Note: Incorporation by reference of the Implementation Plan for
the State of Washington was approved by the Director of the Office
of Federal Register on July 1, 1982.
Dated: October 9, 1996.
Chuck Clarke,
Regional Administrator.
Chapter I, title 40 of the Code of Federal Regulations is amended
as follows:
PART 52--[AMENDED]
1. The authority citation for Part 52 continues to read as follows:
Authority: 42 U.S.C. 7401-7671q.
Subpart WW--Washington
2. Section 52.2470 is amended by adding paragraph (c)(68) to read
as follows:
Sec. 52.2470 Identification of plan.
* * * * *
(c) * * *
(68) On March 19, 1996, the Director of Washington State Department
of Ecology (Washington) submitted to the Regional Administrator of EPA
a revision to the Carbon Monoxide State Implementation Plan for the
Vancouver area containing a maintenance plan that demonstrated
continued attainment of the NAAQS for carbon monoxide through the year
2006 and also containing an oxygenated fuels program as a contingency
measure to be implemented if the area violates the CO NAAQS.

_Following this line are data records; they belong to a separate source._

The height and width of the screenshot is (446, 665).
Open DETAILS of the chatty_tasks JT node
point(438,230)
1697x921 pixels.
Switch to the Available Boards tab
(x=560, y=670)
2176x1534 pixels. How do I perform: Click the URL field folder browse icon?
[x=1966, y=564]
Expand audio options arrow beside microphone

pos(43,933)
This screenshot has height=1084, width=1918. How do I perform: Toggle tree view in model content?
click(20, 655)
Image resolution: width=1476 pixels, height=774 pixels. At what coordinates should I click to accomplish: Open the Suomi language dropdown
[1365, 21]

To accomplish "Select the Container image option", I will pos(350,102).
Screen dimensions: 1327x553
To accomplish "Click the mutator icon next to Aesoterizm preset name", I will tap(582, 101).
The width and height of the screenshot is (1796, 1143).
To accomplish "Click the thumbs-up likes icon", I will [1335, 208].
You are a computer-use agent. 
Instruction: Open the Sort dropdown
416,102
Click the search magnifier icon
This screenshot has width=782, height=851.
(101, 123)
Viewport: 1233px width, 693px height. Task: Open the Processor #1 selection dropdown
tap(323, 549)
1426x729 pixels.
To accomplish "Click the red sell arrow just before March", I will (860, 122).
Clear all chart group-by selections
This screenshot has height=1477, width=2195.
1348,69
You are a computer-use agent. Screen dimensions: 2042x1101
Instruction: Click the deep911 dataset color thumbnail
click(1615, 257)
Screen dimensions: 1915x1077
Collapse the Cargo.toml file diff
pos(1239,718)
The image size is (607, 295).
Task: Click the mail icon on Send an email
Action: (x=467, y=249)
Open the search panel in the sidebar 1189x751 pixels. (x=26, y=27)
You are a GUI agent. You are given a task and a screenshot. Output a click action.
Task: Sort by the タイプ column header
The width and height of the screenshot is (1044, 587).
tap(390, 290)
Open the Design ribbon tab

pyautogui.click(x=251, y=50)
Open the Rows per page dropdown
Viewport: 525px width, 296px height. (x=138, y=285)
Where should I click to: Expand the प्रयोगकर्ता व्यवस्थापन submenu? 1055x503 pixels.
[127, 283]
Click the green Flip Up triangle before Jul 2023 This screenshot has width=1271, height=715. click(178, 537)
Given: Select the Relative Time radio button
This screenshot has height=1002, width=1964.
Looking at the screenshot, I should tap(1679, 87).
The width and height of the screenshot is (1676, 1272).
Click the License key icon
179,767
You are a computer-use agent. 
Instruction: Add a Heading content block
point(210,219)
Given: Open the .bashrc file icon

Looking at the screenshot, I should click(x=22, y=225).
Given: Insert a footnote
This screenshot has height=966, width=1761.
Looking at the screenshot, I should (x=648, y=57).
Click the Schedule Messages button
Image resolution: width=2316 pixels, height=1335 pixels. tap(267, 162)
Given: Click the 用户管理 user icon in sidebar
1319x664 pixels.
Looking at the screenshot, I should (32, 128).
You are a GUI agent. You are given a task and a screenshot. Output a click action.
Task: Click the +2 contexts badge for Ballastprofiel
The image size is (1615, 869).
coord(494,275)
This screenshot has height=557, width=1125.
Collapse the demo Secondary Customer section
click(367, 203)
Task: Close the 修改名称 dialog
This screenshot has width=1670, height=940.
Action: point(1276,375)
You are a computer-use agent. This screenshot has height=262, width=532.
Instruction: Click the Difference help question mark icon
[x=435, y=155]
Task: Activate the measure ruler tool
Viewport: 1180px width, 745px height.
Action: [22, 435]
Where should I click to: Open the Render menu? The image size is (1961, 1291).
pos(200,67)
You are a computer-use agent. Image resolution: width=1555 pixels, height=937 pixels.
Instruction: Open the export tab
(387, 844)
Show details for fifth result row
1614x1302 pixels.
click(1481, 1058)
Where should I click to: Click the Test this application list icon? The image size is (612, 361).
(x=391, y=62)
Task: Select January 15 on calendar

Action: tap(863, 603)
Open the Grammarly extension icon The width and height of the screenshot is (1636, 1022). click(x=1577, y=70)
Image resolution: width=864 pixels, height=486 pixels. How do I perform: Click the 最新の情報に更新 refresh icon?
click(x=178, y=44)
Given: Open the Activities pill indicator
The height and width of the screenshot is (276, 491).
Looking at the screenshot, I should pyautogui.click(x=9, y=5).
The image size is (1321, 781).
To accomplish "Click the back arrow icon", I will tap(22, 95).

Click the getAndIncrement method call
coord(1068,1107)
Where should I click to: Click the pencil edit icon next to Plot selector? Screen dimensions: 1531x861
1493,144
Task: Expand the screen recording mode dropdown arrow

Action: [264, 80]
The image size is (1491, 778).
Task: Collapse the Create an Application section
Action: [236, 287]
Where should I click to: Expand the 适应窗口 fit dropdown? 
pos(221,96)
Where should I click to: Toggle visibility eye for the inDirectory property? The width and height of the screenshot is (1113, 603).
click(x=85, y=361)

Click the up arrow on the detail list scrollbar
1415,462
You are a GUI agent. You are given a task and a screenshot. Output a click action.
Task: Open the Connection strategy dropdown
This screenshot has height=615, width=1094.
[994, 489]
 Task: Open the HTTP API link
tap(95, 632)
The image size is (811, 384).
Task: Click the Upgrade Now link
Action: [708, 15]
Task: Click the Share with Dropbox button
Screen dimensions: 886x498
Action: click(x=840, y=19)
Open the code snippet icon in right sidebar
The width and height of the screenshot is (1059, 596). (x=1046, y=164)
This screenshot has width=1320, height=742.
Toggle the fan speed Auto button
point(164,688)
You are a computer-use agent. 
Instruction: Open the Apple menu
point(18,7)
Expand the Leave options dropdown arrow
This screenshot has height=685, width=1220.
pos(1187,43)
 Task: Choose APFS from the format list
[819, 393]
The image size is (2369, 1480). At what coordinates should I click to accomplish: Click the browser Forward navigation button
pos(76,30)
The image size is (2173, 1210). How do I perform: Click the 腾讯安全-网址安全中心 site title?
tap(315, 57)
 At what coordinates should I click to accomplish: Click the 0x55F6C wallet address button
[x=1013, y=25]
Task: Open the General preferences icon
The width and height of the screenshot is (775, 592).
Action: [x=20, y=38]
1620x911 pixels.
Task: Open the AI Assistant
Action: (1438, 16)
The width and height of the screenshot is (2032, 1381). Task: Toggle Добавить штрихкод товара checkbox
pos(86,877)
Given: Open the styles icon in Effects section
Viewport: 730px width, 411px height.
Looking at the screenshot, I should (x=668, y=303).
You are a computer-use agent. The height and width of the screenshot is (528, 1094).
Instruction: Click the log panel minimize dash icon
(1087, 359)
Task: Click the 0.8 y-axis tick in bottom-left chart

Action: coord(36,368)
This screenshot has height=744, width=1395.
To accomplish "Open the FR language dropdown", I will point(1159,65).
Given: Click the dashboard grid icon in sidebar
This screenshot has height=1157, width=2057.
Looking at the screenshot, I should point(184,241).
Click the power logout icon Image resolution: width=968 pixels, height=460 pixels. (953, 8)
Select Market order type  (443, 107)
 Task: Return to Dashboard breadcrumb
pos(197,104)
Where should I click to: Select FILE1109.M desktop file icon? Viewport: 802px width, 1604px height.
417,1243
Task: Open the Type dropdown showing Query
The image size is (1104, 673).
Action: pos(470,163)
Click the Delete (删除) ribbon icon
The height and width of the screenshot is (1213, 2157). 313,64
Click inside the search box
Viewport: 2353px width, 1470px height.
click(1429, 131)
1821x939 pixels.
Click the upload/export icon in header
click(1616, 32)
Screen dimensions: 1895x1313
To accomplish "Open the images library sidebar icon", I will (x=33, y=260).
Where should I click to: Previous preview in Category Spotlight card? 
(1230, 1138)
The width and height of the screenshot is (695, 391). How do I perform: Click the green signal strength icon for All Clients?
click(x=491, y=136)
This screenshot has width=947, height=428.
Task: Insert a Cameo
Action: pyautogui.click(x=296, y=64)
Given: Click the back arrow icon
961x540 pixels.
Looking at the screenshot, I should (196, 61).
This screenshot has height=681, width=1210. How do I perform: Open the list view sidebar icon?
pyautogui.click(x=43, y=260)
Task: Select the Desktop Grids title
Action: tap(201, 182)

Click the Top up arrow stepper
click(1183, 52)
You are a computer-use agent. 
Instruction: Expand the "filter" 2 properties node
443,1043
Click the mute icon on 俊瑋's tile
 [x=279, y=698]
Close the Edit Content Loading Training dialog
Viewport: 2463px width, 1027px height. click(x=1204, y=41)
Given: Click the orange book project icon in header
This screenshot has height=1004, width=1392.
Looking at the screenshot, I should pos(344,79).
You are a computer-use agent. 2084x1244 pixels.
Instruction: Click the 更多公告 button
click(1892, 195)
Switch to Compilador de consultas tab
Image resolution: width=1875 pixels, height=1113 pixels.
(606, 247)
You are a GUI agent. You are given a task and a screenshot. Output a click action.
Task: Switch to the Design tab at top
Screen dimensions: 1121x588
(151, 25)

(i) Incorporation by reference.
(A) Letter dated March 19, 1996 from Washington to EPA requesting
the redesignation of the Vancouver carbon monoxide nonattainment area
to attainment and submitting the maintenance plan; the ``Supplement to
the State Implementation Plan for Carbon Monoxide (CO) in Vancouver,
WA--Redesignation Request for Vancouver, WA as Attainment for CO,''
dated December 19, 1995, and adopted on February 29, 1996.
(B) Letters dated January 22, 1993 and April 22, 1994 from
Washington to EPA submitting a revision and replacement pages to the
State Implementation Plan; enclosure dated November 1992 entitled
``Portland-Vancouver Carbon Monoxide Non-attainment Area (Washington
State Portion), 1990 Base Year Emissions Inventory,'' together with the
emission inventory replacement pages for carbon monoxide in Vancouver,
dated December 1993.
(ii) Additional material.
(A) Appendices to the Vancouver Area Redesignation Request and
Maintenance Plan for the National Ambient Carbon Monoxide Standard
dated December 1995: Appendix A, Technical Analysis Protocol; Appendix
B, Carbon Monoxide Air Quality Data Monitoring Network; Appendix C,
Carbon Monoxide Saturation Study; Appendix D, Carbon Monoxide Air
Quality Monitoring Data; Appendix E, Emission Inventory; Appendix F,
Conformity Process; Appendix G, Historical and Projected Population,
Employment and Households; Appendix H, Portland/Vancouver Carbon
Monoxide Nonattainment Area Separation Documentation; Appendix I,
Washington Department of Ecology Vancouver Carbon Monoxide Study; and
Appendix J, Maintenance Planning Process.
PART 81--[AMENDED]
1. The authority citation for part 81 continues to read as follows:
Authority: 42 U.S.C. 7401-7671q.
2. In Sec. 81.348, the table for ``Washington-Carbon Monoxide,'' is
amended by revising the entry for the Vancouver Area to read as
follows:
Sec. 81.348 Washington.
* * * * *
Washington-Carbon Monoxide
----------------------------------------------------------------------------------------------------------------
Designation Classification
Designated area -----------------------------------------------------------------------------
Date\1\ Type Date\1\ Type
----------------------------------------------------------------------------------------------------------------
* * * * * * *
Vancouver Area:
Clark County (part) Air Attainment
Quality Maintenance Area.
* * * * * * *
----------------------------------------------------------------------------------------------------------------
\1\ This date is November 15, 1990, unless otherwise noted.